Brief: Could you please reproduce the entries exactly, leaving out any pictures?

┄┄┄┄┄┄┄┄┄┄┄┄┄┄┄┄┄┄┄┄

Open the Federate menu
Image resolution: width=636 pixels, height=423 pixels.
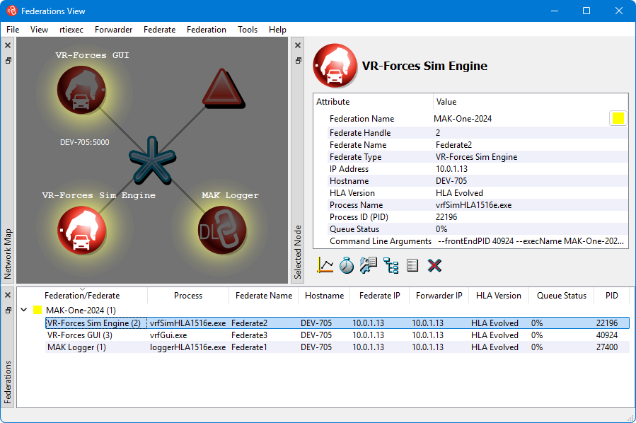click(x=159, y=30)
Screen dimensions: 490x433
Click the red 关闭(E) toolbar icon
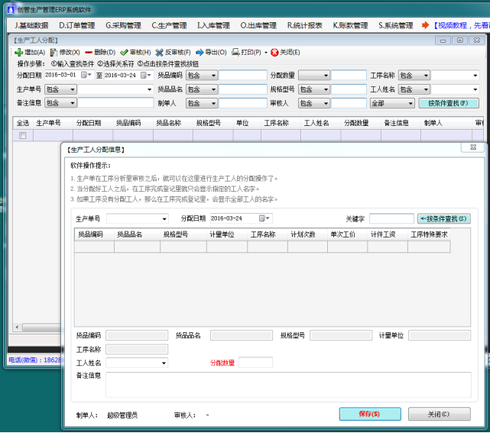(x=274, y=53)
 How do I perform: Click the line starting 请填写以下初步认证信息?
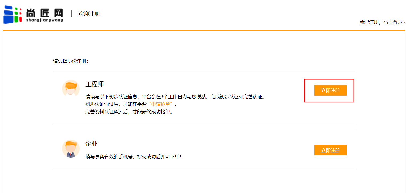(175, 97)
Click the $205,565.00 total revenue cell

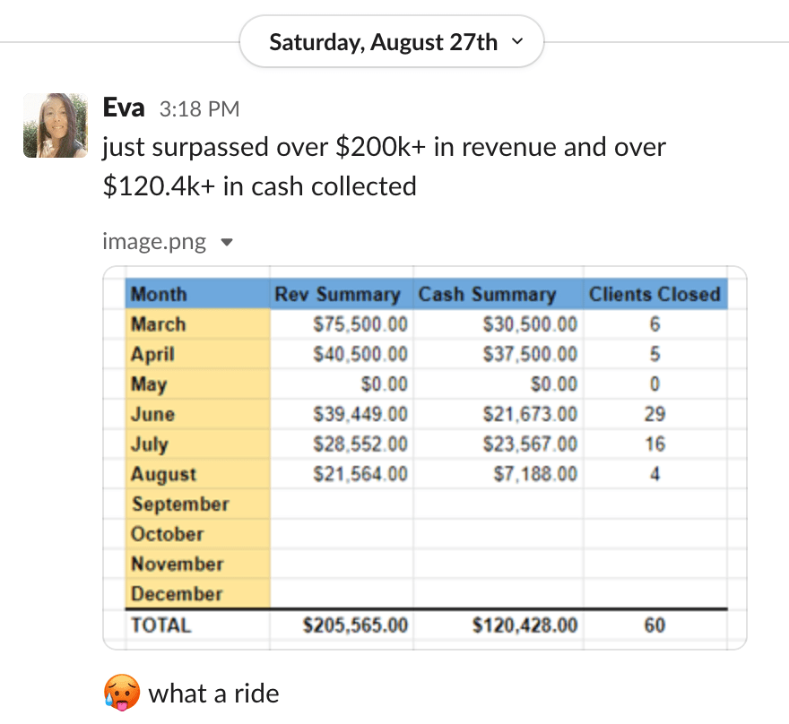click(355, 625)
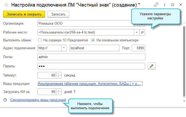This screenshot has height=117, width=186.
Task: Open the three-dot more actions menu
Action: tap(164, 5)
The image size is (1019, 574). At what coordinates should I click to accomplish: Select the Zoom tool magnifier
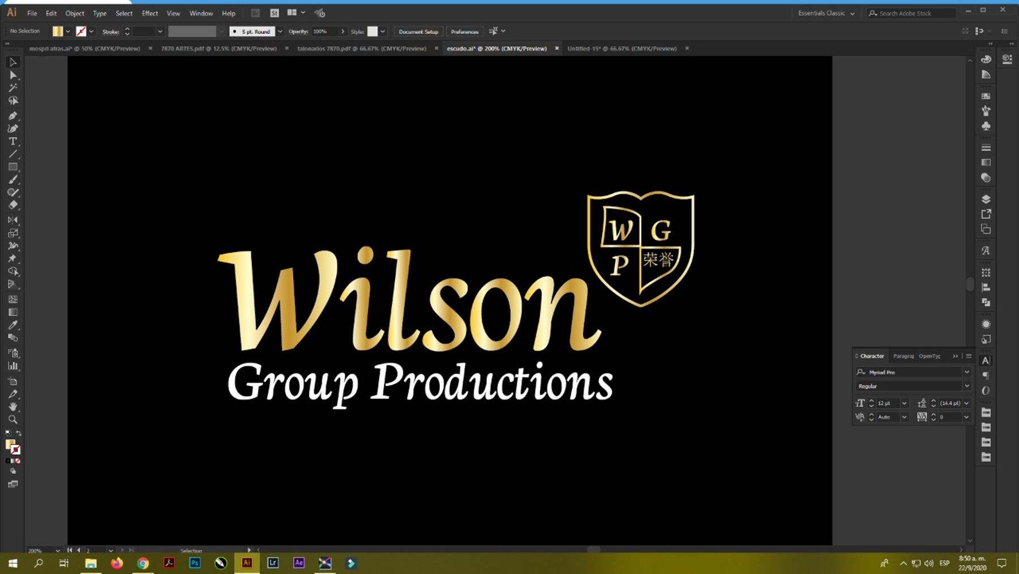tap(12, 419)
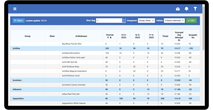Click in the Start dag input field
The height and width of the screenshot is (110, 213).
(109, 20)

┄┄┄┄┄┄┄┄┄┄┄┄┄┄┄┄┄┄┄┄

Task response:
Open the Federate menu
Image resolution: width=636 pixels, height=423 pixels.
click(x=159, y=30)
Screen dimensions: 490x433
Click the red 关闭(E) toolbar icon
(x=274, y=53)
 How do I perform: Click the line starting 请填写以下初步认证信息?
(175, 97)
Click the $205,565.00 total revenue cell

click(355, 625)
This screenshot has height=117, width=186.
Task: Open the three-dot more actions menu
Action: tap(164, 5)
The image size is (1019, 574). At what coordinates should I click to accomplish: Select the Zoom tool magnifier
tap(12, 419)
Click in the Start dag input field
The height and width of the screenshot is (110, 213).
(109, 20)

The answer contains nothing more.